The problem: Render the lines below as a Markdown table with the columns Number and Content, starting with the line containing "Open the Debug menu" and continuing through the line containing "Looking at the screenshot, I should click(x=381, y=25).". Include only those lines, and leave out any blank ones.

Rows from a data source

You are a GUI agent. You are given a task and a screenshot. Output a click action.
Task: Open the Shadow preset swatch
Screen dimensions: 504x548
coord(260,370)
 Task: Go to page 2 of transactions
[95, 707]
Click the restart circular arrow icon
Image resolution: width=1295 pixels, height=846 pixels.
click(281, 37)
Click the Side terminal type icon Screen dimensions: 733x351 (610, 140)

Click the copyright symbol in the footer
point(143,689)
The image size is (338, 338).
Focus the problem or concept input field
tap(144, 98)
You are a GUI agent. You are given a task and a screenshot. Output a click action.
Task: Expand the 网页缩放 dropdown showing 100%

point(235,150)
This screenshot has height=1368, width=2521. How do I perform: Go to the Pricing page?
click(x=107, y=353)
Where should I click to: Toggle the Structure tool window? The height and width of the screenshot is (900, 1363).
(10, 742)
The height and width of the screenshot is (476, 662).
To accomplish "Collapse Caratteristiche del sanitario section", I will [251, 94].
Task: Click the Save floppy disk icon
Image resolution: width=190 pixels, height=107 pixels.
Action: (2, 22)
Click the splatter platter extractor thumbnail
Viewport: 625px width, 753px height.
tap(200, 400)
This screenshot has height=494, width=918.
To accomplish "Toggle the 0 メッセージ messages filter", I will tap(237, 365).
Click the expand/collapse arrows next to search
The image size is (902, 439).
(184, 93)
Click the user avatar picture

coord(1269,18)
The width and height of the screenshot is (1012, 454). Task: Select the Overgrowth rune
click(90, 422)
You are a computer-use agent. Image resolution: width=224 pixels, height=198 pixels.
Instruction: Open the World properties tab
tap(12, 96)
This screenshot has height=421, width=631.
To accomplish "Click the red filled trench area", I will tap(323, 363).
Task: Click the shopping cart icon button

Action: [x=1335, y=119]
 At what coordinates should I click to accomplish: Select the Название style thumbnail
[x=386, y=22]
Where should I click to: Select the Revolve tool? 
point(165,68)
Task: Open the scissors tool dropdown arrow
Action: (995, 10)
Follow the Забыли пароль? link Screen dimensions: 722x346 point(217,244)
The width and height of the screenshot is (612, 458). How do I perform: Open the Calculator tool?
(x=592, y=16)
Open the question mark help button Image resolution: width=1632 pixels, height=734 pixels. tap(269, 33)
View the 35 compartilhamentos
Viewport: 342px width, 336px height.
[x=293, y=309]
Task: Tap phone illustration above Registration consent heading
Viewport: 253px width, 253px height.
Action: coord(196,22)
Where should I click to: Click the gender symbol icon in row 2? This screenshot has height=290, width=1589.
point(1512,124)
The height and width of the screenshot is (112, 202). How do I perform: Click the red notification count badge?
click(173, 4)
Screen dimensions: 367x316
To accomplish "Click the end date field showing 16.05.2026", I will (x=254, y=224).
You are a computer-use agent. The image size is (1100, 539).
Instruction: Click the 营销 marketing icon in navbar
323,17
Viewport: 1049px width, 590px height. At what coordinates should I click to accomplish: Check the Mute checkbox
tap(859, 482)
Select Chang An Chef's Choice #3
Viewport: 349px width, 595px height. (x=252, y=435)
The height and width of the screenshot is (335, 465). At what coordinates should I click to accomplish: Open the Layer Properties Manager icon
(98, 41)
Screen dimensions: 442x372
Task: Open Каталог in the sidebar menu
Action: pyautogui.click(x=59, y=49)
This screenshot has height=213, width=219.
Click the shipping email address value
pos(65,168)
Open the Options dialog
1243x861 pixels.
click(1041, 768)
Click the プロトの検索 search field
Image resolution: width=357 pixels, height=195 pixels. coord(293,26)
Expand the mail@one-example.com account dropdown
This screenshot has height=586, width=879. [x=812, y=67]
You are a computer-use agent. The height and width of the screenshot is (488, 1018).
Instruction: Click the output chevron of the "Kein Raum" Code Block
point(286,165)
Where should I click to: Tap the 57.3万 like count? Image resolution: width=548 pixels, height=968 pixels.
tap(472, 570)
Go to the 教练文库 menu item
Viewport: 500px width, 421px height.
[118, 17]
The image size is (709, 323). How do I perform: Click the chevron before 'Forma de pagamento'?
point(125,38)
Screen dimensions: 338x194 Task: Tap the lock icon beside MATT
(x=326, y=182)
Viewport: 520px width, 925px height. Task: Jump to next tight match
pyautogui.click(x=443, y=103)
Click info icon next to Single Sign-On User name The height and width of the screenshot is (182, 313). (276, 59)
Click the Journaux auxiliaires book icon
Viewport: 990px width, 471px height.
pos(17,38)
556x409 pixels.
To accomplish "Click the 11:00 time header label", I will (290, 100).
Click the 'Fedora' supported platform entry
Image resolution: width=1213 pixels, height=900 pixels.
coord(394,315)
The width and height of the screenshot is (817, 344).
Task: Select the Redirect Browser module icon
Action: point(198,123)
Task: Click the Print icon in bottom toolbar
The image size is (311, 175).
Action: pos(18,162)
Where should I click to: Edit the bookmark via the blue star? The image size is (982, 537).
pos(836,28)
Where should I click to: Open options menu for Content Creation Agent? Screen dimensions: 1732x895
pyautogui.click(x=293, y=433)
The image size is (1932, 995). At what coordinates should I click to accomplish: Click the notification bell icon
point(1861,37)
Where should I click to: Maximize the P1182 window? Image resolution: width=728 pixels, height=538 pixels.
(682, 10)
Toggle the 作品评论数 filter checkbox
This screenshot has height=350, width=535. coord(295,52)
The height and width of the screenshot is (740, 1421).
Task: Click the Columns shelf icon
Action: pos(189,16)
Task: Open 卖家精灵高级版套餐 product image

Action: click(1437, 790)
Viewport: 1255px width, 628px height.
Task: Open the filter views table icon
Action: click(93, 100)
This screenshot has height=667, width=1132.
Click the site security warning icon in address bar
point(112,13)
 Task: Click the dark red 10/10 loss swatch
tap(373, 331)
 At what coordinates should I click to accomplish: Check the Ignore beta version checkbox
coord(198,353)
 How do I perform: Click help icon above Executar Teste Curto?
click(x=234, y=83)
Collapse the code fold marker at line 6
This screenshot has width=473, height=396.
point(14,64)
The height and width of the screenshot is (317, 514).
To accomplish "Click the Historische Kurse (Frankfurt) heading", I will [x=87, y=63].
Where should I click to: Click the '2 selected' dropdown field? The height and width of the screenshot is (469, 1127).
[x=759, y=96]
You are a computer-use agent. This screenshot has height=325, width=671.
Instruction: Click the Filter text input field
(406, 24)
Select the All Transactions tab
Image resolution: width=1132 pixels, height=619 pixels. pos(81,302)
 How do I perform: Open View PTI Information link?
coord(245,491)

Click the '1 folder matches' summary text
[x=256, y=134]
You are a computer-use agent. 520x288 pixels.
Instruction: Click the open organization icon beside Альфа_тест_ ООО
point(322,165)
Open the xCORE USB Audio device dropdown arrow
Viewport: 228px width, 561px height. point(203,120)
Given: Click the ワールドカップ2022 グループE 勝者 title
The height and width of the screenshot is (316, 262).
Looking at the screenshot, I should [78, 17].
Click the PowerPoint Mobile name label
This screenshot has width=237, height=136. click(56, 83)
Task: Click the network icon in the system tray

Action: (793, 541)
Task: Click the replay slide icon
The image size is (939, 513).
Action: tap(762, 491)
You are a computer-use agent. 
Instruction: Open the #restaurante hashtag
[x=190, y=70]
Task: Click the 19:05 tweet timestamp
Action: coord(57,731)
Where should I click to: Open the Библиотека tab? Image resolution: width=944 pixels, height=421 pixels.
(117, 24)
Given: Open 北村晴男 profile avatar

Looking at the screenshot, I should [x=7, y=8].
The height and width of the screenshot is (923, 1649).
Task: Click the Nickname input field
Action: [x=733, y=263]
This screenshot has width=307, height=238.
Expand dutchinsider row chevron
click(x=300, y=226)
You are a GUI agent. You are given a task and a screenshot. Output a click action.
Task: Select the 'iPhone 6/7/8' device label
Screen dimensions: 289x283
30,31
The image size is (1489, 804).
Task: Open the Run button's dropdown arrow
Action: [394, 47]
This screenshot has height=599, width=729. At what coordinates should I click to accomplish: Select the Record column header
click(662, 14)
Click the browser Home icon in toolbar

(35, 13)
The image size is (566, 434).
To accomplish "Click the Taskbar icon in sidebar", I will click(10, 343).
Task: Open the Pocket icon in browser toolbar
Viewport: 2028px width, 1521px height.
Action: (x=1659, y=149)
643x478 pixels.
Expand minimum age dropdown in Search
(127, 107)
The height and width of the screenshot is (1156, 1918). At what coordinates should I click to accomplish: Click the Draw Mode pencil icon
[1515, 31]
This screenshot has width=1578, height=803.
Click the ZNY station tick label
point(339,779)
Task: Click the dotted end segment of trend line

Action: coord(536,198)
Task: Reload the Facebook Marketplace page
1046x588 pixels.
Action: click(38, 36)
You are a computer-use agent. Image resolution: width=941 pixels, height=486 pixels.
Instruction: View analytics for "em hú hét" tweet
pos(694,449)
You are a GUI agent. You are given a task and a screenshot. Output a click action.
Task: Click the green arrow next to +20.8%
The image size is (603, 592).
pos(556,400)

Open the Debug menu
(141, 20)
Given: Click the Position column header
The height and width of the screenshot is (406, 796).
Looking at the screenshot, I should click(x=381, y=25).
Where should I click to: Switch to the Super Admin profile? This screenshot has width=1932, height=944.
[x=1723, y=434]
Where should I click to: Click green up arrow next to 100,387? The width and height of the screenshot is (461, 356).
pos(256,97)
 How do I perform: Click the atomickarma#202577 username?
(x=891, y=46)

Exercise answer:
| Number | Content |
|---|---|
| 1 | Open the Debug menu |
| 2 | (141, 20) |
| 3 | Given: Click the Position column header |
| 4 | The height and width of the screenshot is (406, 796). |
| 5 | Looking at the screenshot, I should click(x=381, y=25). |